It’s important to keep in mind that climate change doesn’t mean only warmer average temperatures — it also fosters weather variability and the prevalence of extreme cold temperature events, a new paper reports.
A team of researchers from Binghamton University investigated the effect of climate change on amphibian health and susceptibility to parasites. The researchers focused on cold weather variability, a less-discussed consequence of climate change, and discovered that it makes amphibians more susceptible to some hazards while lessening the risk of others (such as parasites). They hope the study will help showcase the important role cold weather variability, not just warmer temperatures, play in the context of climate change.
Change goes both ways
“There is a lot of misconception that global climate change only refers to an increase in warming temperatures,” says Jessica Hua, assistant professor of biological sciences at Binghamton and paper co-author. “We feel that the research in this paper is important because it highlights that global climate change is more complex than just an increase in average temperature. In fact, global climate change is also predicted to increase the prevalence of extreme cold temperature events, as well as increase the amount of variation in temperature fluctuations.”
While climate change is recognized as “one of the most serious issues facing us today,” its impact on animal and plant populations isn’t known in depth. Weather variability, in particular, can have dramatic effects on natural systems. For example, rising mean temperatures prompt organisms to breed earlier in the spring, the team explains, which paradoxically increases their risk of experiencing wild fluctuations in temperature during early development — especially cold weather.
These temperatures don’t have to fall into the ‘deadly’ range to cause damage, the team adds, to alter how susceptible amphibians are to other stressors. To investigate the issue further, they placed wood frog embryos in various cold temperature regimes, researchers looked specifically at the consequences of exposure to these lower temperatures.
Amphibians exposed to constant cold conditions as embryos were more susceptible to road salt contamination, but were able to recover as they aged, the team reports. This is particularly relevant, as salt use on roads is predicted to increase exactly as these extreme cold temperature events are taking place. The frogs exposed to cold temperatures as embryos were also smaller overall as they aged, and developed at a slower pace. This ended up protecting them against parasites as their small stature made them less attractive targets.
These results were not anticipated, the team adds, and determining whether the impact from the cold was harmful or helpful for the amphibians overall is difficult to gauge.
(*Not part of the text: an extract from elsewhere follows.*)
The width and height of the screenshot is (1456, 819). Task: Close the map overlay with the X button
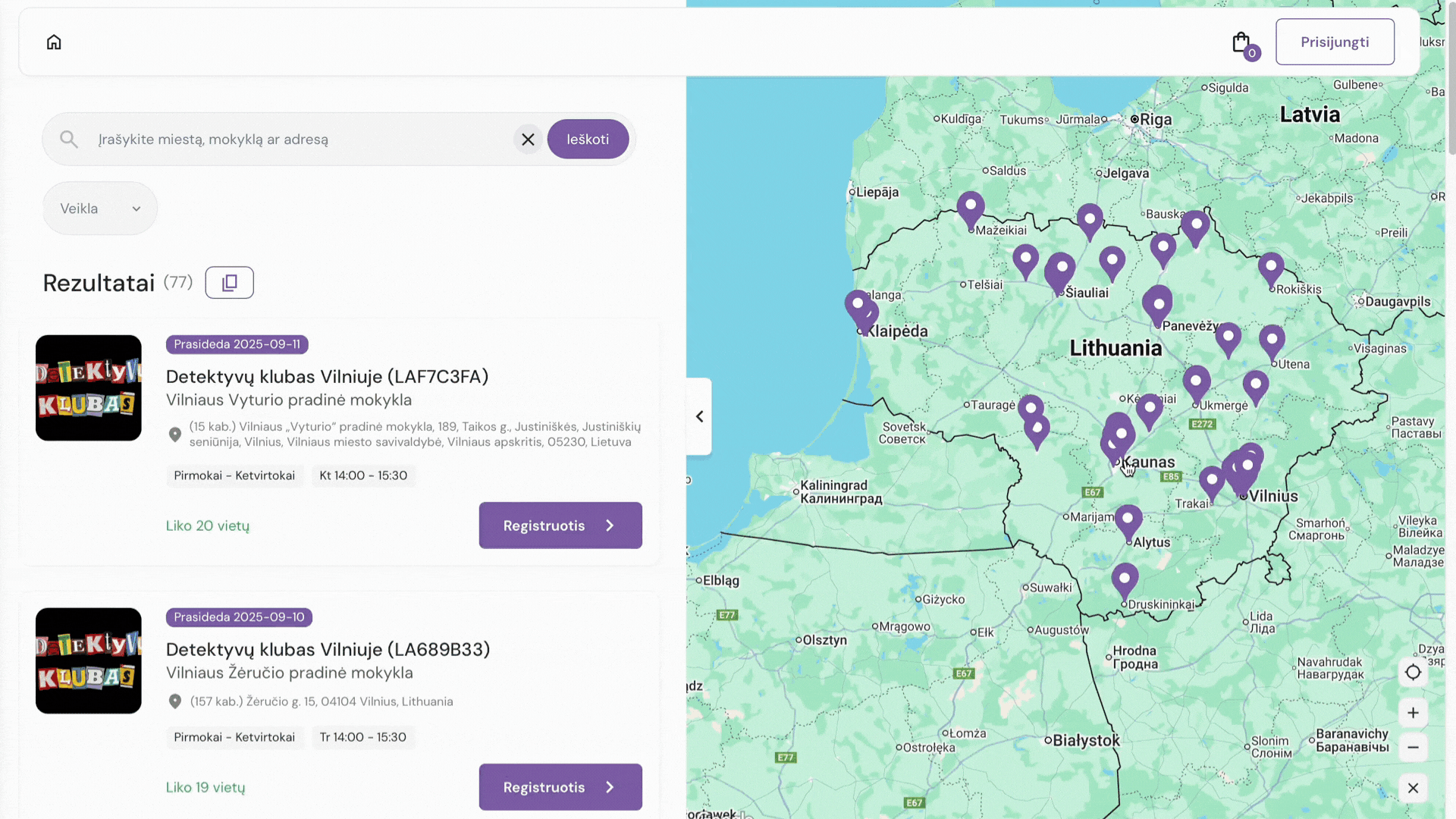click(1414, 788)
“We initially predicted that exposure to cold temperatures would be stressful to developing embryos. As a consequence, we expected that exposure to stressful conditions early in life would make amphibians less able to deal with other stressors later in life (i.e. parasites),” Hua said. “We were also surprised because past studies have found that cooler temperatures can increase amphibian susceptibility to another parasite (the fungus, chytrid). In this case, the negative effects of the cooler temperatures on amphibians are driven by the fact that the fungus survived better in cooler temperatures.”
Amphibian populations are on the decline globally, so considering the effects of cold temperatures may be important in understanding how to better protect them in the future, the team concludes.
The paper “The effects of different cold-temperature regimes on development, growth, and susceptibility to an abiotic and biotic stressor” has been published in the journal Ecology and Evolution.